Plasma long-chain acylcarnitines were higher among patients with LCHAD deficiency.

LCHAD-deficient patients had similar fasting free fatty acid levels compared with controls (Fig. 4A), and, in both groups, free fatty acid levels decreased similarly after an oral glucose load. Plasma acetylcarnitine concentrations, an indirect marker of acetyl-CoA in the tissue (45), were not different between the two groups (Fig. 4B). As expected given the known enzymatic defects in the LCHAD-deficient patients, the sum of the long-chain acylcarnitines (including C12:1, C12:0, C14:2, C14:1, C14:0, C16:1, C16:0, C18:2, C18:1, and C18:0) was significantly greater, both before and after an oral glucose load, in the patients with LCHAD deficiency compared with controls (Fig. 4E). All of the long-chain acylcarnitine species were significantly greater among LCHAD-deficient patients compared with control subjects (Fig. 5). On the other hand, levels of summed short-chain acylcarnitines (including C3:0, C4:0, C5:1, C5:0, C4-OH, and C5-OH carnitines) (Fig. 4C) and medium-chain acylcarnitines (including C6:0, C8:0, C10:2, C10:1, and C10:0) (Fig. 4D) were not different between the patients and controls.

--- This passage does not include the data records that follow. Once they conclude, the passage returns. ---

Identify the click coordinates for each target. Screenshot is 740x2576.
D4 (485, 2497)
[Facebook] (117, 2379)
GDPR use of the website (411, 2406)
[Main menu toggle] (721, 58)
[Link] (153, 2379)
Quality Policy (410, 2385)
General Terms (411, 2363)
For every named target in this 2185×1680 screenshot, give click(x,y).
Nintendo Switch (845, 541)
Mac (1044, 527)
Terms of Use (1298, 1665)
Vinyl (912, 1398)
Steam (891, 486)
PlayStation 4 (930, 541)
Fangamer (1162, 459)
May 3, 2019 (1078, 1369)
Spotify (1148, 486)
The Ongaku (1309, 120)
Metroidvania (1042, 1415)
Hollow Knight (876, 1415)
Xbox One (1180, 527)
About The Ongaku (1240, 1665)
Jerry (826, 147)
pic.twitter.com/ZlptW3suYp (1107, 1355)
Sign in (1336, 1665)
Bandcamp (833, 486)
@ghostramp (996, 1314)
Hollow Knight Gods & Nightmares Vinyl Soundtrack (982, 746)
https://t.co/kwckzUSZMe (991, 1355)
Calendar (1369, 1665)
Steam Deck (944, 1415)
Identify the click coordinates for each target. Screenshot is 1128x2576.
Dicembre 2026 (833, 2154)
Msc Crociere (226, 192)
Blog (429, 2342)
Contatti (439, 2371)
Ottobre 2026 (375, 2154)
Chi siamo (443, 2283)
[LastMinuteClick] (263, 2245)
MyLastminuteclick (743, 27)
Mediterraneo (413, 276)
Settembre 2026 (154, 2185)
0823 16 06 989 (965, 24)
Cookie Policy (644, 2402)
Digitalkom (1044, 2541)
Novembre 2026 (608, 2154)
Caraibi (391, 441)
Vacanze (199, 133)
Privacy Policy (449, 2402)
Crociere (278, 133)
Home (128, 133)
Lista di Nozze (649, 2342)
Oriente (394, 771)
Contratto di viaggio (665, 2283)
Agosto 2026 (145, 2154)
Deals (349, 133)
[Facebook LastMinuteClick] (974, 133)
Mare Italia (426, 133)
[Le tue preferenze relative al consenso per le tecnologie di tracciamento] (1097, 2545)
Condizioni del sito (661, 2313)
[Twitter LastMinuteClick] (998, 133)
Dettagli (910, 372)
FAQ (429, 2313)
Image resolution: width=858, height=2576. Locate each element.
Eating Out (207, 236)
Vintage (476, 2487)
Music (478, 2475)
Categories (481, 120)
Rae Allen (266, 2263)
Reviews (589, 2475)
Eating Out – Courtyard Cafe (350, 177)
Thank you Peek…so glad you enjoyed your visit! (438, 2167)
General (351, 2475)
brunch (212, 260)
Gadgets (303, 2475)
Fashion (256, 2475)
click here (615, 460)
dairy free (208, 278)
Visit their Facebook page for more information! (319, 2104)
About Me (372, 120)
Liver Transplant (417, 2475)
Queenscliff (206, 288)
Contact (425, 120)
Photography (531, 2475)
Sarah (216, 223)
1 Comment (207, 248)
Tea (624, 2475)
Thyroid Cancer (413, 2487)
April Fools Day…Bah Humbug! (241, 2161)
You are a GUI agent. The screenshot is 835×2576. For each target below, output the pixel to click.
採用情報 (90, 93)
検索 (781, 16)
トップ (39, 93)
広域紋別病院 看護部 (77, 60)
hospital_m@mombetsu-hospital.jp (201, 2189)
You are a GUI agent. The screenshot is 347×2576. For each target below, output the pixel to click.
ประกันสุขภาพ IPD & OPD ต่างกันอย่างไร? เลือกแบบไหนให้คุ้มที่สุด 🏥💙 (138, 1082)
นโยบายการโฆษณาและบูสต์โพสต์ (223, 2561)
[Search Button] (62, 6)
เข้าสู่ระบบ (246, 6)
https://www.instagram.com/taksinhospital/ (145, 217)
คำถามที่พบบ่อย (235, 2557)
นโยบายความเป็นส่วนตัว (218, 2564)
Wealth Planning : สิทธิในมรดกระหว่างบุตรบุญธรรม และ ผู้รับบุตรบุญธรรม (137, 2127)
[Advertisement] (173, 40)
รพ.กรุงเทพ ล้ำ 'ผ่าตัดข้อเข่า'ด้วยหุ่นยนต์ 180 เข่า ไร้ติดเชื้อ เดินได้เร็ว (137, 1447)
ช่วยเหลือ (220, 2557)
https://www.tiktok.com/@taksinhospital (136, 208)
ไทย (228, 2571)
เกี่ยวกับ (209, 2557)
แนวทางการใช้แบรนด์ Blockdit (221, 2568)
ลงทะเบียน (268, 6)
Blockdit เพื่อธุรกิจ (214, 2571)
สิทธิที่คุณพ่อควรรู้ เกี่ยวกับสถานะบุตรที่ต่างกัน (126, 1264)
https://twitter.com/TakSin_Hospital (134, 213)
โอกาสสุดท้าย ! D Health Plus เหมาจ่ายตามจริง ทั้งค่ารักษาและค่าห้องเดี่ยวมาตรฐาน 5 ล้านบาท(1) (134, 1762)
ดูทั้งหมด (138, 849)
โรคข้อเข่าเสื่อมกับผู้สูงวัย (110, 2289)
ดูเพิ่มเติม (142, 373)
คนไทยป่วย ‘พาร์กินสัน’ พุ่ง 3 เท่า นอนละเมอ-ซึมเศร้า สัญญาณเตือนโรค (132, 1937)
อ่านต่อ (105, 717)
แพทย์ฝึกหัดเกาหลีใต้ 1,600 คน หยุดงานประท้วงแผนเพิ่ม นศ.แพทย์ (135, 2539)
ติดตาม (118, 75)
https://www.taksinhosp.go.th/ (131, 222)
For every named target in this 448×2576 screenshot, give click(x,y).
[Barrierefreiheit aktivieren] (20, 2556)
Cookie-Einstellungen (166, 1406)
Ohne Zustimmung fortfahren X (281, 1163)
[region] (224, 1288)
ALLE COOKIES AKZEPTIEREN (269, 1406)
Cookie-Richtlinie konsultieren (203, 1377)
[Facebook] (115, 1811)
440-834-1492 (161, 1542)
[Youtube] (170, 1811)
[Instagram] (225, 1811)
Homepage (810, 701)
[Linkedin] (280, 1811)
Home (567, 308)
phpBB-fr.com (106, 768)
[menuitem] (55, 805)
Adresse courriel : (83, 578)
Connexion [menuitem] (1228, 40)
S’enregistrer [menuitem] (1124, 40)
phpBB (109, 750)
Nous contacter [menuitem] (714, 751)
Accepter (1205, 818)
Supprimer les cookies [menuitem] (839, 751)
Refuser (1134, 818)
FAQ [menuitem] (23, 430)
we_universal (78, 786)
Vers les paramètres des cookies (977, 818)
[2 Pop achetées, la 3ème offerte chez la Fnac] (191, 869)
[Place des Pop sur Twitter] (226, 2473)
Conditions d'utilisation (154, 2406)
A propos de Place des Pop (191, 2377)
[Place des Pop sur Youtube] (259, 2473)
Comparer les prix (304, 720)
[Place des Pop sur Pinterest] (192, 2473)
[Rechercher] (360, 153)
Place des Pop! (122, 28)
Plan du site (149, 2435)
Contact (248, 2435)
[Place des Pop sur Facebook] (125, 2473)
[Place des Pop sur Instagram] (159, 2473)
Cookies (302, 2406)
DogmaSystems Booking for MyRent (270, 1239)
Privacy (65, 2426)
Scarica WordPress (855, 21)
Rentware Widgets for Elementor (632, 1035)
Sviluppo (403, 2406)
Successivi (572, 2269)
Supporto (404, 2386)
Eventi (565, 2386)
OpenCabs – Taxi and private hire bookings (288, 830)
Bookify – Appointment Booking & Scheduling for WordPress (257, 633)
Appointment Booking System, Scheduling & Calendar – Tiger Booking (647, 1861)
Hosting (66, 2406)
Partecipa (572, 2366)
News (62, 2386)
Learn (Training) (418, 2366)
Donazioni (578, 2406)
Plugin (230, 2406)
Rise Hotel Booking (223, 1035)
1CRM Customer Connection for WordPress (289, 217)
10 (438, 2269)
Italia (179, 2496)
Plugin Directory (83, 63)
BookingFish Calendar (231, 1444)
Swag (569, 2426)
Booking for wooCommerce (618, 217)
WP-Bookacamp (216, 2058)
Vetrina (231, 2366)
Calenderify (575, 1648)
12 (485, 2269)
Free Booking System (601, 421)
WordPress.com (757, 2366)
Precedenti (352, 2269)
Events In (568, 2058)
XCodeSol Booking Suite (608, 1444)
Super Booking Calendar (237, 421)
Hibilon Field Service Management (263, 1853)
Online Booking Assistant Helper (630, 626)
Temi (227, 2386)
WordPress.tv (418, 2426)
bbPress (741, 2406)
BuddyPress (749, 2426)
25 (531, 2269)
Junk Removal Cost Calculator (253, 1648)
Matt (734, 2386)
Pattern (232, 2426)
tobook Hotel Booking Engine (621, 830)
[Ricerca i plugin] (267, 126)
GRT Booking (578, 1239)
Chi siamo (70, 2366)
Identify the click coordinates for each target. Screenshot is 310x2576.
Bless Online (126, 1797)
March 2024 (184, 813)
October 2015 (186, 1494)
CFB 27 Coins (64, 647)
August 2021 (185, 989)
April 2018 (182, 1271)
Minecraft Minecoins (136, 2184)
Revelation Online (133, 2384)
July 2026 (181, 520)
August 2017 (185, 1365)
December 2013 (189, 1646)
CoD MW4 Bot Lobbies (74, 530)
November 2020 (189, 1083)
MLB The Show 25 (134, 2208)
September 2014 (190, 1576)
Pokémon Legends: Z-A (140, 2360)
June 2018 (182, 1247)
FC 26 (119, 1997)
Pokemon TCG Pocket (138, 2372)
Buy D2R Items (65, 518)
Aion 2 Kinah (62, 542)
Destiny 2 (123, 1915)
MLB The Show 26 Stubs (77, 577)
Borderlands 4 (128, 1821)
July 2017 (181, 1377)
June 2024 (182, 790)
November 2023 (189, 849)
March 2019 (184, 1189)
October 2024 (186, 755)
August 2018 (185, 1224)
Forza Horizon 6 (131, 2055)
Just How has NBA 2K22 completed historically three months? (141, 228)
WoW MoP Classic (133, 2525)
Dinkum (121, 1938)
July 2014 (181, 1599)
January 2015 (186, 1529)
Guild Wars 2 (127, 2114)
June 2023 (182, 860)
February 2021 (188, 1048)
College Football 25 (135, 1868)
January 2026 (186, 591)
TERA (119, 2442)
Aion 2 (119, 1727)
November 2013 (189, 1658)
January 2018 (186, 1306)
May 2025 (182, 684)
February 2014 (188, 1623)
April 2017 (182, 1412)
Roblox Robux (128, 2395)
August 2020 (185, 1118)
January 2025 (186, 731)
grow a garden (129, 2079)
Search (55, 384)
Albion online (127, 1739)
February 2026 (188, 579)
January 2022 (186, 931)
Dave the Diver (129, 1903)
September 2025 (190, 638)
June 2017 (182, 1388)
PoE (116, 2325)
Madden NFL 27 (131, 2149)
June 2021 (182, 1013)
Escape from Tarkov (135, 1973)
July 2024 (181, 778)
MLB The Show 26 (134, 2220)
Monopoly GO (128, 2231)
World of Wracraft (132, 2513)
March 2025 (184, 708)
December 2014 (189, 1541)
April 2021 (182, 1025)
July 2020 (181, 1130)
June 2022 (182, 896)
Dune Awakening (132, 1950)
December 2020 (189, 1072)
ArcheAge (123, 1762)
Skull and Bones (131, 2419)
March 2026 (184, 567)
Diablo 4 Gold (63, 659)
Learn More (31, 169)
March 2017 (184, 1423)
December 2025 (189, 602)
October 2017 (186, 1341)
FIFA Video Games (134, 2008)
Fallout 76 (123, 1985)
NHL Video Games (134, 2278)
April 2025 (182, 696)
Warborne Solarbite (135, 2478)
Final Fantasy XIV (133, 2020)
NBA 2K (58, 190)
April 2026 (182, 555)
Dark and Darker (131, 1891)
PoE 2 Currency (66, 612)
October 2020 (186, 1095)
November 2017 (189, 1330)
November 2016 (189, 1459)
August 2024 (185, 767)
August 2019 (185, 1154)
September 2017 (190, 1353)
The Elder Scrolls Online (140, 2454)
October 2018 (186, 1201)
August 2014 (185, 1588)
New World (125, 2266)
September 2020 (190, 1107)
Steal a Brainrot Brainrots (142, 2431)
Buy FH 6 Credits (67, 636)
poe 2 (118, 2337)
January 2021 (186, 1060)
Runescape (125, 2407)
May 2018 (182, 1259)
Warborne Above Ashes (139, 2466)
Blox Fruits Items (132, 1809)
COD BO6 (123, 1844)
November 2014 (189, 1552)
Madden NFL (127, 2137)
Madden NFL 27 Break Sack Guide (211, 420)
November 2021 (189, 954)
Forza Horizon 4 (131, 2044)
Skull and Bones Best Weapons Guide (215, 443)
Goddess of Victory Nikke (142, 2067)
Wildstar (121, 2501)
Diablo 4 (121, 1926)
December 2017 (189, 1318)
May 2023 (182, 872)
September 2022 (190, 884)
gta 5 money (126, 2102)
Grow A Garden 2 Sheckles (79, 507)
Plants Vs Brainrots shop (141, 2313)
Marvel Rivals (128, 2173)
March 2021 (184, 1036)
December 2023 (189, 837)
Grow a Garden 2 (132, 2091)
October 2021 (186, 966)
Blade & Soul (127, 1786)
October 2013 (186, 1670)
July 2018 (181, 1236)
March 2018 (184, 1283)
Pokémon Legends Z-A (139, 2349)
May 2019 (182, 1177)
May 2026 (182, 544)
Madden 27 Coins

Because some short-chain acylcarnitine species, such as propionylcarnitine, are derived from branched-chain amino acid (BCAA) oxidation and elevated BCAA have been associated with insulin resistance, we measured fasting plasma amino acid profiles and found there was no difference in any of the fasting plasma amino acids, including the BCAA, between patients with LCHAD deficiency and control subjects (Table 3).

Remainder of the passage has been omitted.